I am unfortunately not getting the hang up described in the issue locally-- that said, the changes you made dont appear to impact the performance. The original was O(n) for the number of supp-- rows since _get_parent_variable_names_list was called once per unique RDOMAIN value via set(rdomain_values) loop. Your refactor is also O(n) since the setdefault call inside the generator still iterates over all n rows of rdomain_values and the expensive _get_parent_variable_names_list call is still only made once per unique RDOMAIN value, just lazily rather than upfront. I may be off here if you were able to reproduce the hangup? I still believe the bottleneck is likely the is_contained_by as it is O(n*m) presently -- number of rows (64k in this case) x the length of the comparator list. It may not be the iloc but that adds extra overhead of an already expensive loop.
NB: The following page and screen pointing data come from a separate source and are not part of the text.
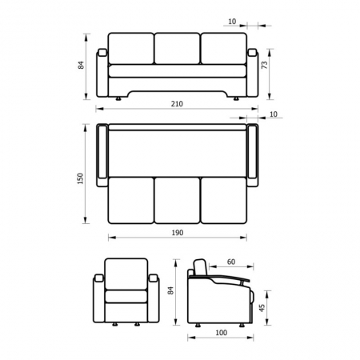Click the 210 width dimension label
(x=177, y=104)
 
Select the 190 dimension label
(x=178, y=233)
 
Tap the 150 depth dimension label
(x=80, y=178)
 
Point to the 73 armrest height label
(x=265, y=65)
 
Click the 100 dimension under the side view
(x=222, y=333)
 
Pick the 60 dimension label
(x=231, y=262)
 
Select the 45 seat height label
(x=262, y=308)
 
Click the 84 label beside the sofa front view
(x=81, y=66)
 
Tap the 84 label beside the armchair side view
(x=170, y=290)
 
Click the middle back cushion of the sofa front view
(x=177, y=48)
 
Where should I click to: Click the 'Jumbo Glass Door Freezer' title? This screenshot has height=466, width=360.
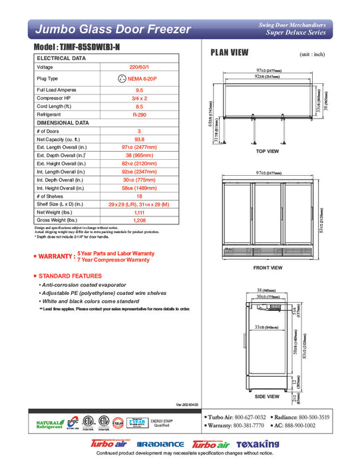click(x=112, y=29)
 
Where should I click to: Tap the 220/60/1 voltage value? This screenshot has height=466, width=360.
click(x=139, y=67)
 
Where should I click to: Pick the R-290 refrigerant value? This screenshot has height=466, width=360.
click(x=139, y=114)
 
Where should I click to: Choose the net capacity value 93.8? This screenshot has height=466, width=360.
click(x=139, y=139)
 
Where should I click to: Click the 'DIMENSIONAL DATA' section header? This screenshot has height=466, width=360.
click(x=63, y=122)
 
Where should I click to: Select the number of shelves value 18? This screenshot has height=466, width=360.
click(x=139, y=196)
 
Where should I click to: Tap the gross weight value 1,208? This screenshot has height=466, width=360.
click(x=139, y=220)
- I think reducing n by using a distinct
- we could also use a set on comparison_data before the loop so each is_in check is O(1) instead of O(m)
What do you think?
|
The setdefault approach inside a generator does not actually cache the results of _get_parent_variable_names_list. In Python, function arguments are evaluated eagerly — meaning the second argument to setdefault is fully evaluated before setdefault is even called. So _get_parent_variable_names_list gets called once per row (n times total), not once per unique RDOMAIN value. d = {}
def expensive(x):
print(f"called with {x}")
return x * 10
for v in ["A", "A", "A"]:
d.setdefault(v, expensive(v))
# Output:
# called with A
# called with A
# called with A ← 3 times, not 1So the original setdefault version is O(n rows), while the explicit set() loop version: for rdomain in set(rdomain_values):
rdomain_names_list[rdomain] = self._get_parent_variable_names_list(...)is O(k unique RDOMAIN values), which is a real improvement, not just a cosmetic refactor. |
There was a problem hiding this comment.
This PR correctly preserves get_parent_model_column_order while optimizing it for performance, going from O(n) I/O calls down to O(u) by deduplication with set(). Neither dev was able to reproduce the hangup using the pilot data for both the full SDTMIG and just the one problematic rule. Should the hangup persist in v0.16 we will look to is_contain_by and work to optimize there
No description provided.